The person who should be most upset by this is Fred Duval. Duval is obviously a decent guy and I would put the odds that he had anything to do with this squarely at zero. Nevertheless, when a group of people shouting random hostility at his opponent act like a group of brown-shirt fascists, it’s nothing but bad. This was Duval’s best chance to make his points with the public on the subject that he has emphasized more than any other, and that chance was essentially lost. Ducey handled the situation well, receiving a thunderous round of applause in elegantly rebuking the protestors. Game, set match Ducey.

Attempting to shout down opponents is contemptible and against the most basic tenets of democracy. I would say exactly the same thing if a group of conservatives disrupted a debate by attempting to shout down the Mr. Duval.  Notice the muted reaction of the Arizona Republic. If a group of Russell Pearce supporters had shown up in force to scream at Fred Duval I hate to say that I strongly suspect that it would have been a top of the fold front page story rather than a buried note in page three. Seeing this unfold made me wonder if the era of public debates might not be drawing to a close. It is much easier to keep things under control in a studio.
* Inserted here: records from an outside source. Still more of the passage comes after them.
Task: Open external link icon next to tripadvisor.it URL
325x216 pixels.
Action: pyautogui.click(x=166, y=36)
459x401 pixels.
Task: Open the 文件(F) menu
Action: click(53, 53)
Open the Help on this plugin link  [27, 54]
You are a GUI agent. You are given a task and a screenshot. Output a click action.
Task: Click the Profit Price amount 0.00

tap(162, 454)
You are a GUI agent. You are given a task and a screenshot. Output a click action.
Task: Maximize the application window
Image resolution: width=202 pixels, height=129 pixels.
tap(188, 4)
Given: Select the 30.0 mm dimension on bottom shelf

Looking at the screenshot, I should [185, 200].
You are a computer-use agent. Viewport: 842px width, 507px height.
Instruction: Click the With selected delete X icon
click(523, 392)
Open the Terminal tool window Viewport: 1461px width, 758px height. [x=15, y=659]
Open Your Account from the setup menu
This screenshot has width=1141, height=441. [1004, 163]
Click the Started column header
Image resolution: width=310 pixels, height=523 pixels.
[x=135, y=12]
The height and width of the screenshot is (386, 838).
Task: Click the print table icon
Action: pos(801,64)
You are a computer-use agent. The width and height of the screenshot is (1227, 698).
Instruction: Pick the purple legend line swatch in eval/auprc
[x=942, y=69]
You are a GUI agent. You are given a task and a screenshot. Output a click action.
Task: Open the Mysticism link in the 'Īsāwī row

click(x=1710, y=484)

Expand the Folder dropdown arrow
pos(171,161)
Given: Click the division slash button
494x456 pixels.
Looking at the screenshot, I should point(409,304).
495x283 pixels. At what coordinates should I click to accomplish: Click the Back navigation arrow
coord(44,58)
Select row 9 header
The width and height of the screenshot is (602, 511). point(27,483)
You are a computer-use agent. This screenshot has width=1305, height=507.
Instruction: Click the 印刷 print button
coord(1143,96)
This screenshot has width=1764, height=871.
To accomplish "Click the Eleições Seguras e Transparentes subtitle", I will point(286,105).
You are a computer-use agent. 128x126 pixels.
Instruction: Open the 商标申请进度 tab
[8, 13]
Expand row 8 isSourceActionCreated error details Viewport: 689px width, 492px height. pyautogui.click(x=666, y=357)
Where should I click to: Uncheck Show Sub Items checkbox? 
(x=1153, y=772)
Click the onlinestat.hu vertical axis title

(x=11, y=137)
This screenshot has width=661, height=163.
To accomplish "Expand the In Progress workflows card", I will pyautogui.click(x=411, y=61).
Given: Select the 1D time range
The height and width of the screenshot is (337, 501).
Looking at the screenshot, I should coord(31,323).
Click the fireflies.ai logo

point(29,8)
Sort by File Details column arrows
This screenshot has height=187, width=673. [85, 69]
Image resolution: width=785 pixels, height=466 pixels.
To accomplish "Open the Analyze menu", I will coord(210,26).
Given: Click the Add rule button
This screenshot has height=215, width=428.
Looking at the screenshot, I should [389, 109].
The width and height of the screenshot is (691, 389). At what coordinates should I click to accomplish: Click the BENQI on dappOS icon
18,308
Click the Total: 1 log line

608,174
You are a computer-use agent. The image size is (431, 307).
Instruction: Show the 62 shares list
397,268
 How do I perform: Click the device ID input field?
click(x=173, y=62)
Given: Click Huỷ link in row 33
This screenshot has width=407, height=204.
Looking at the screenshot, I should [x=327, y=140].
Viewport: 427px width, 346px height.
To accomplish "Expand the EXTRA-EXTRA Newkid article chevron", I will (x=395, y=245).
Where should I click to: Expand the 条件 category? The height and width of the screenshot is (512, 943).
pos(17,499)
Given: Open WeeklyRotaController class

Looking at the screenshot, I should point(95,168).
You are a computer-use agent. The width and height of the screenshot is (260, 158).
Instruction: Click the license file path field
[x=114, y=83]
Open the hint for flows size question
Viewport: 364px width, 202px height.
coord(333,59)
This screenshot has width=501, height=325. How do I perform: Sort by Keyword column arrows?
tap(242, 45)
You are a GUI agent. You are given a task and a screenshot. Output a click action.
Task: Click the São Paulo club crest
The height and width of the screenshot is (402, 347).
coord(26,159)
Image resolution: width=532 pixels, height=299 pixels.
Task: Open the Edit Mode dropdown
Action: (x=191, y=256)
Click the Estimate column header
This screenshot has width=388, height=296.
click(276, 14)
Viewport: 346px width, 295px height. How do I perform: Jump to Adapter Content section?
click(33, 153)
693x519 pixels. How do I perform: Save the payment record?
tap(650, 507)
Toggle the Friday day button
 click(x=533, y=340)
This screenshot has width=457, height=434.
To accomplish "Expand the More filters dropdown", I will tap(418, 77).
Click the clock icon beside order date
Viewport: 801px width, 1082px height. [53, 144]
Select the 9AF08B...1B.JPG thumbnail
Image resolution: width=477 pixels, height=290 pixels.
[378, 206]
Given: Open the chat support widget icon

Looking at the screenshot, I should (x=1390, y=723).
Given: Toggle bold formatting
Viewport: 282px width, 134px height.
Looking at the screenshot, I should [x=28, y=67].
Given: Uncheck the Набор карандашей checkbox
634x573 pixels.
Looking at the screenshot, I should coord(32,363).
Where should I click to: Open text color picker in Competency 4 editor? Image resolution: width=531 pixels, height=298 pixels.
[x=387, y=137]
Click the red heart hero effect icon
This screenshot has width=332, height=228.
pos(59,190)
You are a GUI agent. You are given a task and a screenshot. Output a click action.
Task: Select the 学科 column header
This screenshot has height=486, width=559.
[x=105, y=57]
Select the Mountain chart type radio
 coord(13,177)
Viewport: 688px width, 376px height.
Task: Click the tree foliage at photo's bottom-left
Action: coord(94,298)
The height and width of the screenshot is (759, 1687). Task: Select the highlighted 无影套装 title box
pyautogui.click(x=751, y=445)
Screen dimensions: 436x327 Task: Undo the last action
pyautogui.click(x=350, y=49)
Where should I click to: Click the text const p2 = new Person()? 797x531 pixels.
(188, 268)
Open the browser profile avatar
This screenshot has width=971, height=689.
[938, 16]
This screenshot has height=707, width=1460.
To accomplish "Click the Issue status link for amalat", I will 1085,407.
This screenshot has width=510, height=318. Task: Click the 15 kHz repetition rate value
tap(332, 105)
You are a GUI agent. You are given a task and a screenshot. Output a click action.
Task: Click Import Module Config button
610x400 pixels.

The only other alternative is to hire a ton of security, which raises the cost of public events considerably. Either way, we will have fewer civil and public exchanges so long as a vocal minority of Americans lack a basic commitment to civility.

If so, illiberal forces will have stolen something from us. I took my sons aged 14 and almost 13 to the debate last night, and I wonder how many more such events they will have the opportunity to attend. The soft bigotry of low expectations seems very much at work here. We’ve grown to expect some left-wing groups to behave like fascists. We should have much higher expectations.

The misguided people engaging in brown-shirt tactics should remember an old slogan of the left- the whole world is watching. You may have deluded yourself with some complex rationalization justifying attempting to shout down opponents, but don’t expect decent people of either the left or right to believe it.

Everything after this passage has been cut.